Basisopdrachten voor Git
Git werkt door de wijzigingen in uw bestanden te onthouden alsof het momentopnamen van uw bestandssysteem maakt.
We behandelen enkele basisopdrachten om bestanden in uw opslagplaats bij te houden. Vervolgens slaat u uw eerste 'momentopname' voor Git op om deze te vergelijken.
git-status
De eerste en meest gebruikte Git-opdracht is git status
. U hebt deze al één keer gebruikt in de vorige oefening om te zien dat u uw Git-opslagplaats correct hebt geïnitialiseerd.
git status
geeft de status van de actieve boomstructuur weer (en van het faseringsgebied, we praten binnenkort meer over het faseringsgebied). Hiermee kunt u zien welke wijzigingen momenteel worden bijgehouden door Git, zodat u kunt bepalen of u Git wilt vragen om een andere momentopname te maken.
Git add
git add
is de opdracht die u gebruikt om Git te laten weten dat wijzigingen in bepaalde bestanden moeten worden bijgehouden.

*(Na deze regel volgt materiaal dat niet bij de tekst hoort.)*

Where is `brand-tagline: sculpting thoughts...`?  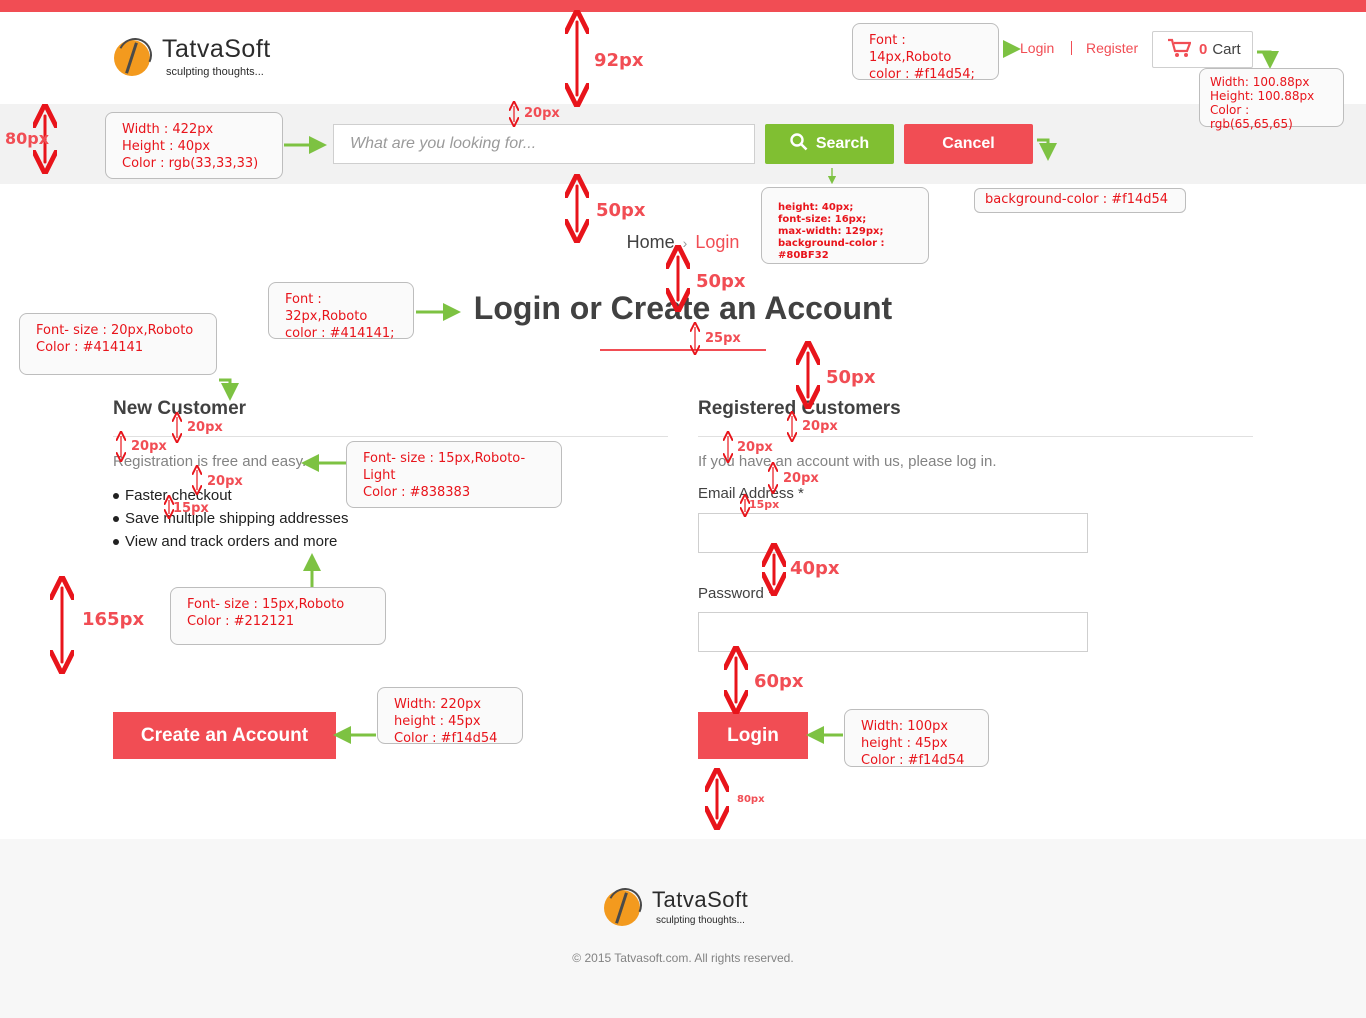 brand-tagline: sculpting thoughts... is located at coordinates (215, 72).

De technische term is het faseren van deze wijzigingen. U gaat wijzigingen git add
faseren om u voor te bereiden op een doorvoering. Alle wijzigingen in bestanden die zijn toegevoegd maar nog niet zijn doorgevoerd, worden opgeslagen in het faseringsgebied.
git commit
Nadat u enkele wijzigingen voor doorvoer hebt voorbereid, kunt u uw werk opslaan in een momentopname door de git commit
opdracht aan te roepen.
De term doorvoering komt van het werkwoord 'doorvoeren'. Het heeft in wezen dezelfde betekenis als wanneer u een plan doorvoert of een wijziging doorvoert in een database. Het werkwoord 'doorvoeren' betekent dat u een kopie (van het bestand, de map of andere objecten) als nieuwe versie in de opslagplaats opslaat. Het zelfstandige naamwoord 'doorvoering' is het kleine gegevensfragment waardoor de door u doorgevoerde wijzigingen een unieke id krijgen. De gegevens die zijn opgeslagen in een doorvoering, bevatten de naam en het e-mailadres van de auteur, de datum, opmerkingen over wat u hebt gedaan (en waarom), een optionele digitale handtekening en de unieke id van de voorgaande doorvoering.
Git-logboek
Met de opdracht git log
kunt u informatie over vorige doorvoeringen bekijken. Aan elke doorvoering is een bericht gekoppeld (een doorvoerbericht) en de git log
opdracht geeft informatie weer over de meest recente doorvoeringen, zoals hun tijdstempel, de auteur en een doorvoerbericht. Met deze opdracht kunt u bijhouden wat u hebt gedaan en welke wijzigingen zijn opgeslagen.
Git Help
U hebt de opdracht git help
al eens gebruikt, maar het is handig om u hieraan te herinneren. Gebruik deze opdracht om eenvoudig informatie te krijgen over alle opdrachten die u tot nu toe hebt geleerd en meer.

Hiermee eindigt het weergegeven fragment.